[Stored records]

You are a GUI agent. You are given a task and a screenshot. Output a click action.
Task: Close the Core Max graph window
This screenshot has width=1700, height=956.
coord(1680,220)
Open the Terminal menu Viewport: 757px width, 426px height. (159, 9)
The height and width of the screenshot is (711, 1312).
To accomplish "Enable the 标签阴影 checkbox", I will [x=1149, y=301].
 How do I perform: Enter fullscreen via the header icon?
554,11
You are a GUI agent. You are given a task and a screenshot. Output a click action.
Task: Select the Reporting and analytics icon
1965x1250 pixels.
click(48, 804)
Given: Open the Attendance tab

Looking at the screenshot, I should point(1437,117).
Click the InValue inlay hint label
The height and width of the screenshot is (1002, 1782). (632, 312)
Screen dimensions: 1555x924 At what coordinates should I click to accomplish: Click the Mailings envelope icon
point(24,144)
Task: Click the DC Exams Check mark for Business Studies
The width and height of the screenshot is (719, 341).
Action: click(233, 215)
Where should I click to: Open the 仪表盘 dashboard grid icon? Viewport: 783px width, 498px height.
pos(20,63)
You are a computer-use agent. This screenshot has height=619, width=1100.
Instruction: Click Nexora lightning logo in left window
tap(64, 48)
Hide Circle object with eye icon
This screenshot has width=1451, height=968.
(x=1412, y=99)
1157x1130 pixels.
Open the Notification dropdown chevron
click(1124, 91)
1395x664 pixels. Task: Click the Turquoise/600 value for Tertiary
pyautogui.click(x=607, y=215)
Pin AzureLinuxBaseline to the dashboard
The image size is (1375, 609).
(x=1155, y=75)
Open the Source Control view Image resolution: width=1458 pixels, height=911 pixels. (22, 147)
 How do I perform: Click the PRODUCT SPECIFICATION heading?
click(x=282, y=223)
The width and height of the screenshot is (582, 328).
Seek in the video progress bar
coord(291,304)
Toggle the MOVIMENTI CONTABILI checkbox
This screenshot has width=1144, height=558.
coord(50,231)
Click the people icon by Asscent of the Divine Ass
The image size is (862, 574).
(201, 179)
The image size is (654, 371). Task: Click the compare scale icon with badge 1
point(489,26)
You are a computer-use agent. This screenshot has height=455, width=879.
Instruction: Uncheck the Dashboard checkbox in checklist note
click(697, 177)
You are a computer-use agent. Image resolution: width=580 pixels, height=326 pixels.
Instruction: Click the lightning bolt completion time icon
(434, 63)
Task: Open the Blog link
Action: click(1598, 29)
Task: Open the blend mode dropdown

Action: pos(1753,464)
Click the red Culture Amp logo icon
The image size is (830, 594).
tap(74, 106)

*What is being asked*
Output the records exactly.

*Solution to this problem*
You are a GUI agent. You are given a task and a screenshot. Output a click action.
Task: Close the Core Max graph window
This screenshot has width=1700, height=956.
coord(1680,220)
Open the Terminal menu Viewport: 757px width, 426px height. (159, 9)
The height and width of the screenshot is (711, 1312).
To accomplish "Enable the 标签阴影 checkbox", I will [x=1149, y=301].
 How do I perform: Enter fullscreen via the header icon?
554,11
You are a GUI agent. You are given a task and a screenshot. Output a click action.
Task: Select the Reporting and analytics icon
1965x1250 pixels.
click(48, 804)
Given: Open the Attendance tab

Looking at the screenshot, I should point(1437,117).
Click the InValue inlay hint label
The height and width of the screenshot is (1002, 1782). (632, 312)
Screen dimensions: 1555x924 At what coordinates should I click to accomplish: Click the Mailings envelope icon
point(24,144)
Task: Click the DC Exams Check mark for Business Studies
The width and height of the screenshot is (719, 341).
Action: click(233, 215)
Where should I click to: Open the 仪表盘 dashboard grid icon? Viewport: 783px width, 498px height.
pos(20,63)
You are a computer-use agent. This screenshot has height=619, width=1100.
Instruction: Click Nexora lightning logo in left window
tap(64, 48)
Hide Circle object with eye icon
This screenshot has width=1451, height=968.
(x=1412, y=99)
1157x1130 pixels.
Open the Notification dropdown chevron
click(1124, 91)
1395x664 pixels. Task: Click the Turquoise/600 value for Tertiary
pyautogui.click(x=607, y=215)
Pin AzureLinuxBaseline to the dashboard
The image size is (1375, 609).
(x=1155, y=75)
Open the Source Control view Image resolution: width=1458 pixels, height=911 pixels. (22, 147)
 How do I perform: Click the PRODUCT SPECIFICATION heading?
click(x=282, y=223)
The width and height of the screenshot is (582, 328).
Seek in the video progress bar
coord(291,304)
Toggle the MOVIMENTI CONTABILI checkbox
This screenshot has width=1144, height=558.
coord(50,231)
Click the people icon by Asscent of the Divine Ass
The image size is (862, 574).
(201, 179)
The image size is (654, 371). Task: Click the compare scale icon with badge 1
point(489,26)
You are a computer-use agent. This screenshot has height=455, width=879.
Instruction: Uncheck the Dashboard checkbox in checklist note
click(697, 177)
You are a computer-use agent. Image resolution: width=580 pixels, height=326 pixels.
Instruction: Click the lightning bolt completion time icon
(434, 63)
Task: Open the Blog link
Action: click(1598, 29)
Task: Open the blend mode dropdown

Action: pos(1753,464)
Click the red Culture Amp logo icon
The image size is (830, 594).
tap(74, 106)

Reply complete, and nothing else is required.